— Task inputs —
━━━━━━

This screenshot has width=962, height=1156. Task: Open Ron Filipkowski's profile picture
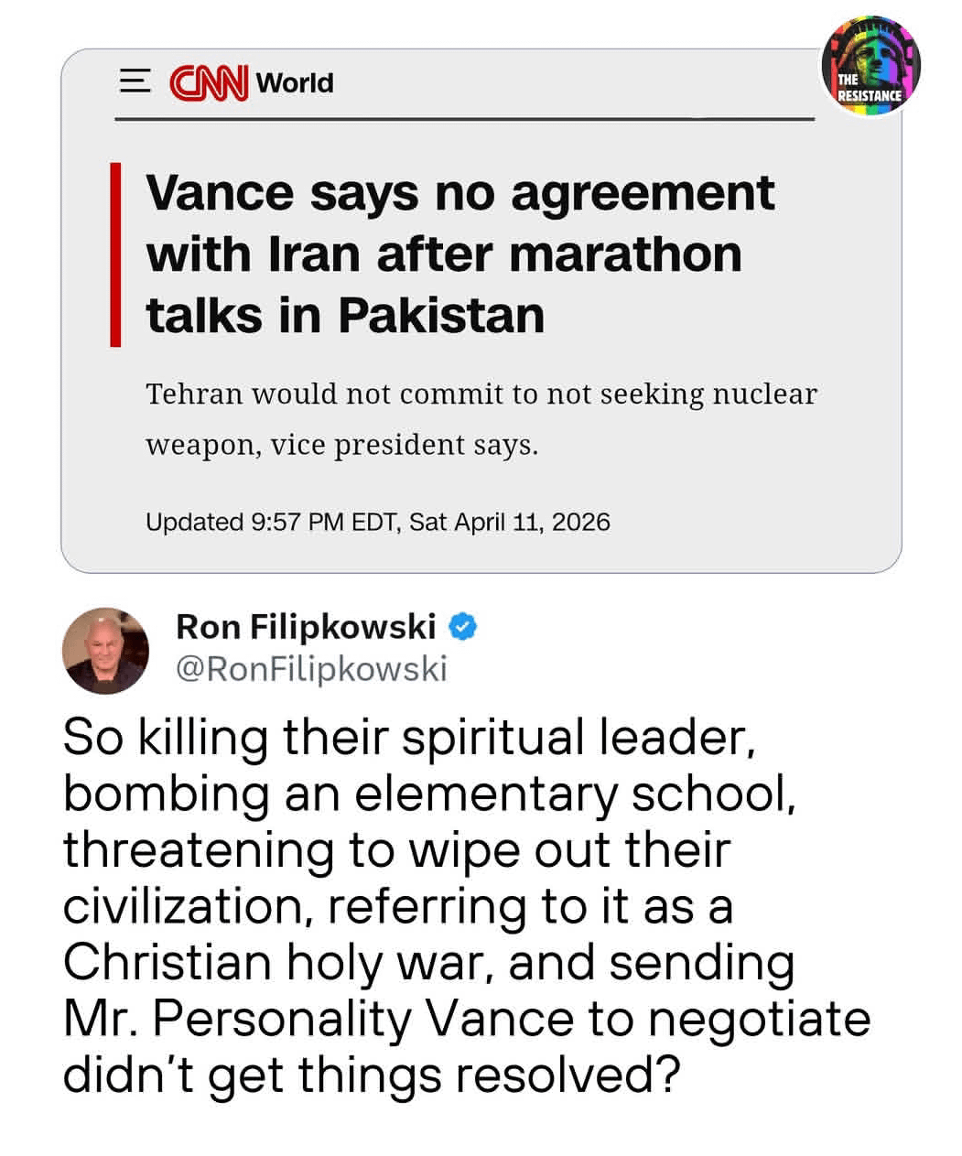click(x=105, y=650)
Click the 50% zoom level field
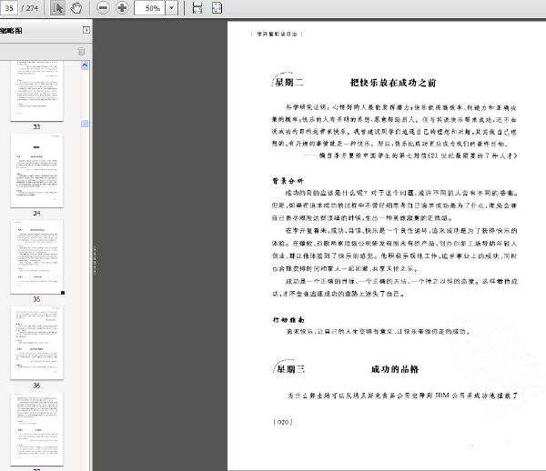546x471 pixels. tap(150, 7)
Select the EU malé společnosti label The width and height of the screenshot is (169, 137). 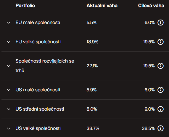pyautogui.click(x=38, y=23)
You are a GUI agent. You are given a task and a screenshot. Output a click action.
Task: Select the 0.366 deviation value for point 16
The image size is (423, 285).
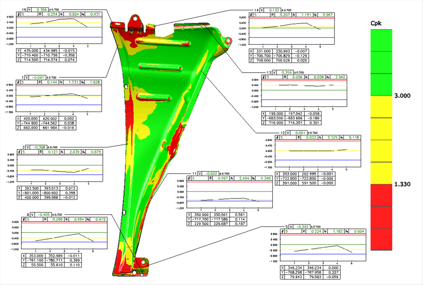point(42,9)
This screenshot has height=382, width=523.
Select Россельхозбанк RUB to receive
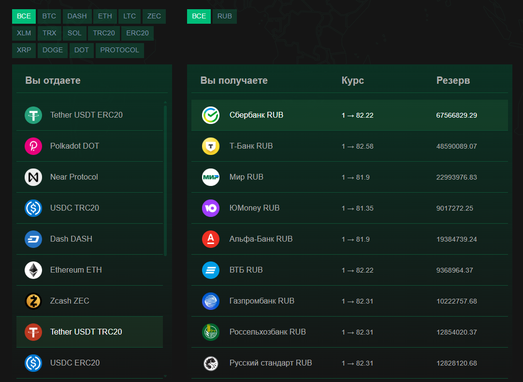(x=267, y=332)
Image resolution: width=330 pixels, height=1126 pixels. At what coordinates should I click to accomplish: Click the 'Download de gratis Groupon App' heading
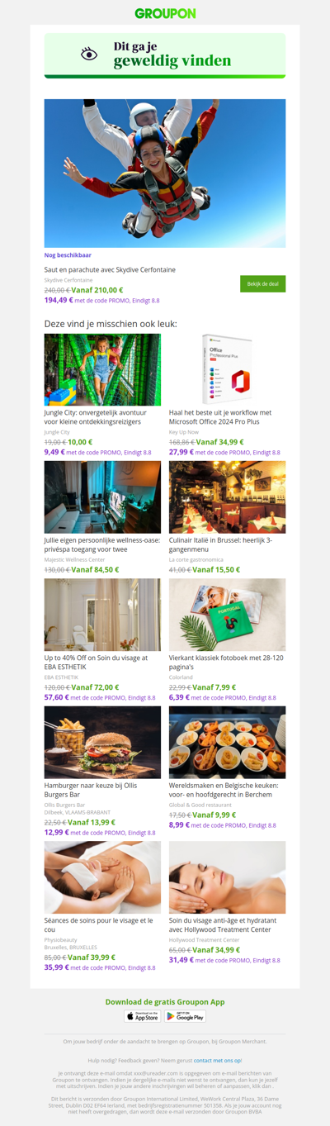tap(165, 1001)
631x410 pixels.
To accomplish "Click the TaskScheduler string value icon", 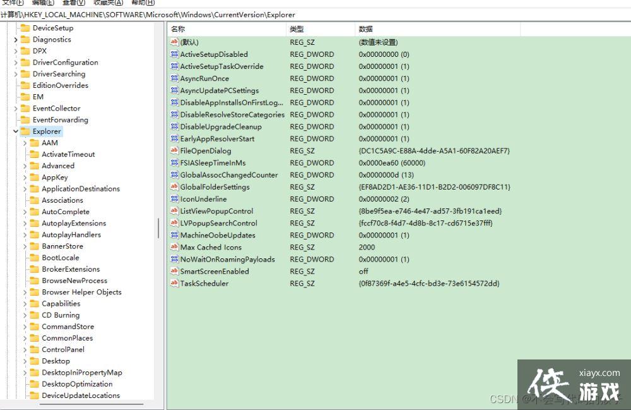I will pyautogui.click(x=174, y=283).
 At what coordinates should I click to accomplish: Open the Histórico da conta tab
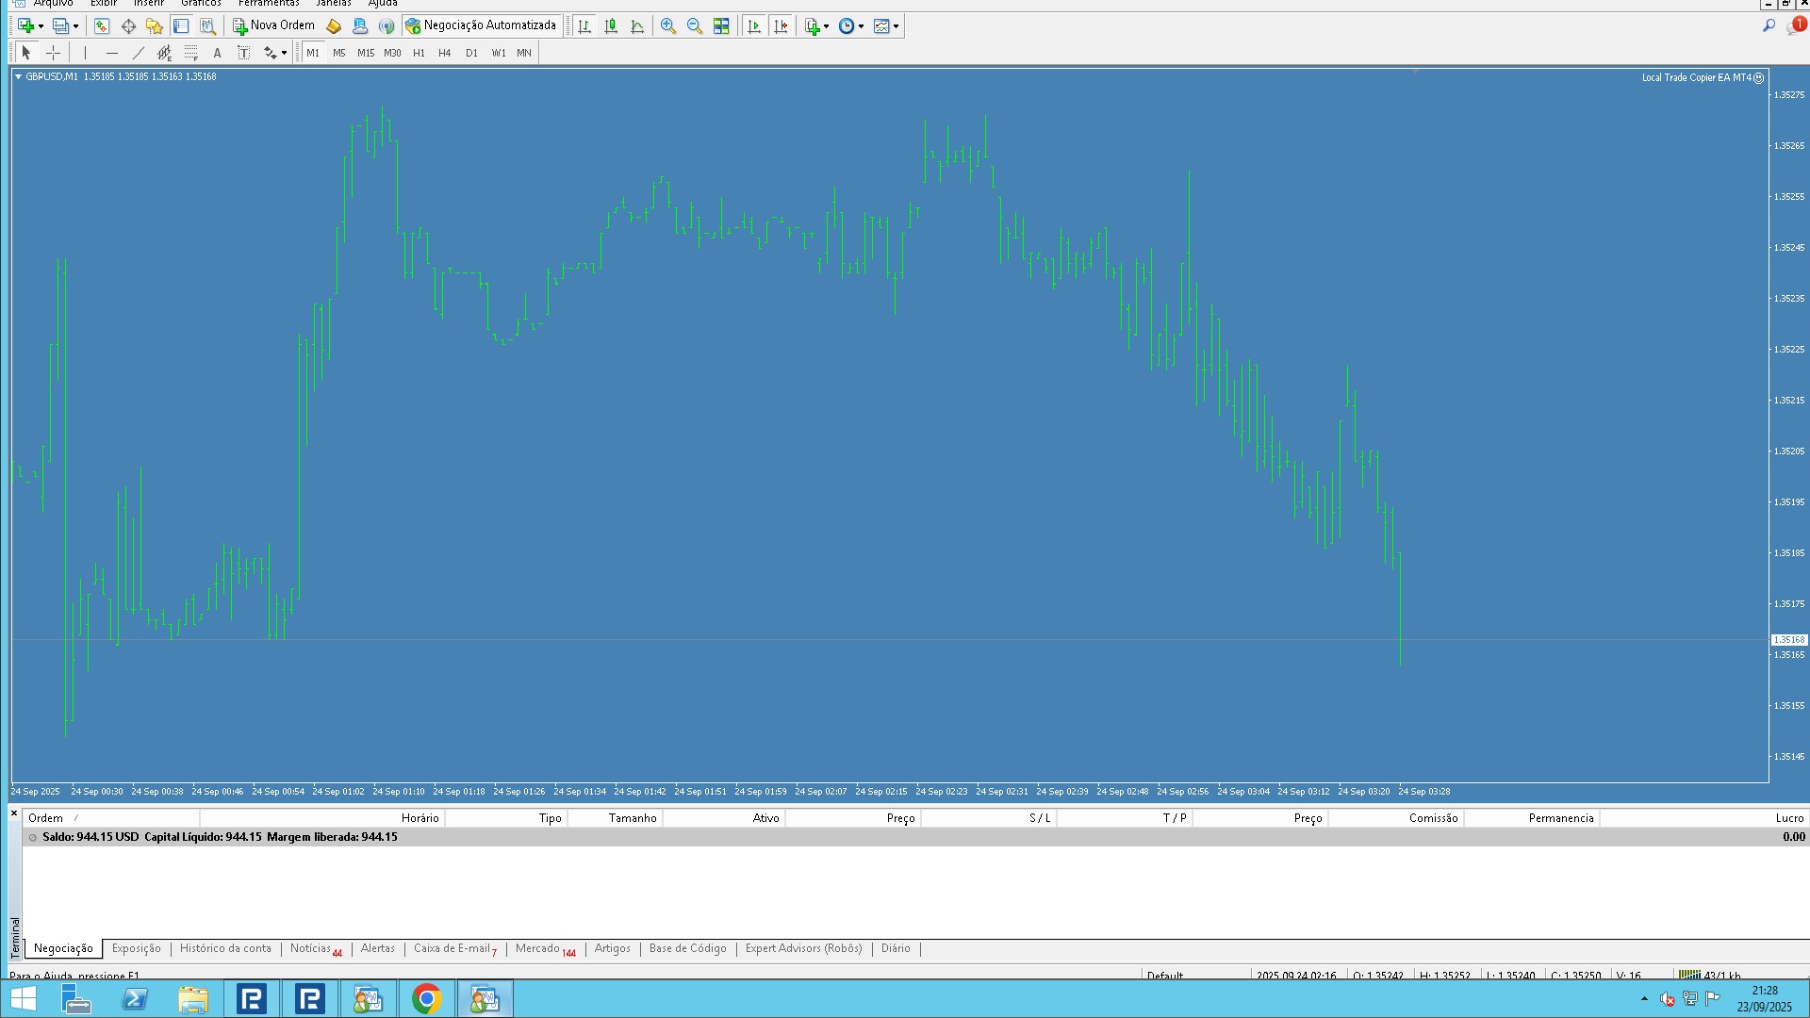click(225, 948)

━━━━━━

— What needs to be done —
List every line in the material above that contains the string "coordinates", copying each line in full. Case counts.

— Completed exercise —
Image resolution: width=330 pixels, height=1126 pixels. At what coordinates should I click to accomplish: Click the 'Download de gratis Groupon App' heading
 At what coordinates should I click to accomplish: Open the Histórico da conta tab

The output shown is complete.